O eletroencefalograma, também chamado de EEG, é um exame que registra a atividade elétrica do cérebro. Pequenos eletrodos posicionados sobre o couro cabeludo captam os sinais produzidos pelas células cerebrais e os transformam em traçados para análise.

Segundo o MedlinePlus, os eletrodos registram a atividade cerebral, mas não enviam eletricidade para a cabeça. Isso significa que o equipamento não dá choque e não lê pensamentos.

O EEG também é diferente de exames que produzem imagens anatômicas. Ele mostra como a atividade elétrica se comporta durante o período registrado; por isso, pode complementar — e não substituir — a história do paciente, o exame neurológico e outros testes solicitados pelo médico.

Para que serve o EEG?

O EEG serve principalmente para procurar alterações na atividade elétrica cerebral e ajudar na investigação de episódios suspeitos de crise epiléptica. Ele também pode ser solicitado em avaliações de distúrbios do sono e de outras condições que afetam o cérebro.

De acordo com o NHS, o exame pode auxiliar na investigação e no acompanhamento de epilepsia, problemas de sono, inflamação cerebral, demência e algumas lesões cerebrais. A indicação, entretanto, depende da pergunta clínica feita pelo profissional que acompanha o paciente.

Na investigação de epilepsia, o médico procura padrões elétricos que possam apoiar a classificação dos episódios. Essa informação pode ajudar a distinguir diferentes tipos de epilepsia, mas o traçado precisa ser relacionado ao que ocorreu antes, durante e depois da crise.

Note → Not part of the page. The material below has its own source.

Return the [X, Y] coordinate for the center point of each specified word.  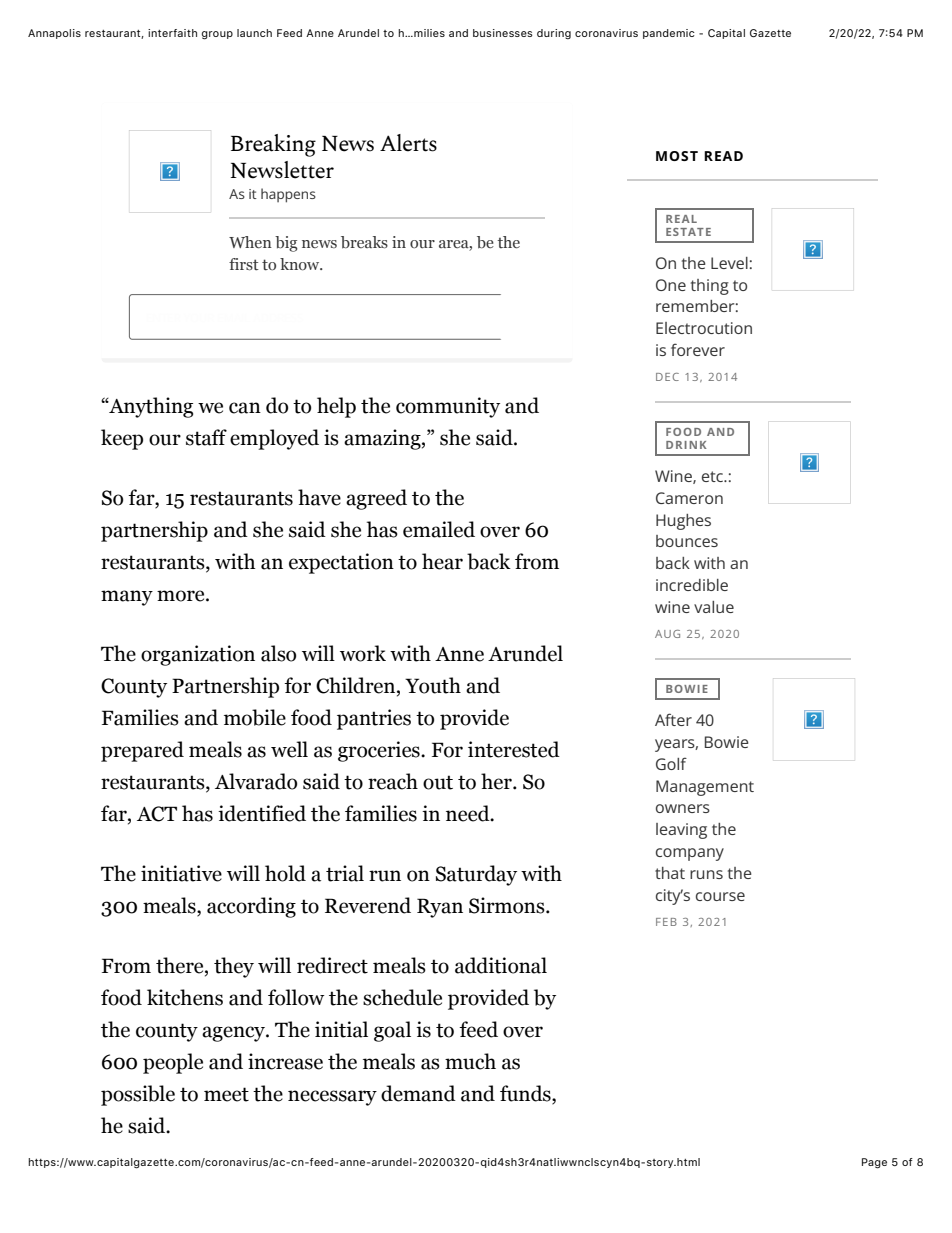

Nem todo episódio de olhar parado é necessariamente epiléptico. Quando há suspeita de crise de ausência, por exemplo, a descrição de quem presenciou o evento e o EEG podem oferecer informações complementares. Da mesma forma, uma crise convulsiva pode ter causas diferentes, que exigem avaliação individual.

Como é feito o exame?

O EEG é feito com eletrodos fixados no couro cabeludo e conectados a um aparelho que registra os sinais cerebrais. O procedimento de rotina costuma ser indolor e o registro geralmente leva cerca de 20 a 40 minutos, embora o tempo total no serviço possa ser maior por causa da preparação.

O passo a passo costuma incluir:

  1. O profissional mede a cabeça e marca os pontos onde os eletrodos serão colocados.
  2. Essas áreas são limpas, e os sensores são fixados com uma pasta ou um adesivo apropriado.
  3. A pessoa permanece sentada ou deitada, procurando relaxar e evitar movimentos desnecessários.
  4. Em alguns momentos, pode ser solicitado abrir e fechar os olhos, respirar profundamente ou observar luzes que piscam.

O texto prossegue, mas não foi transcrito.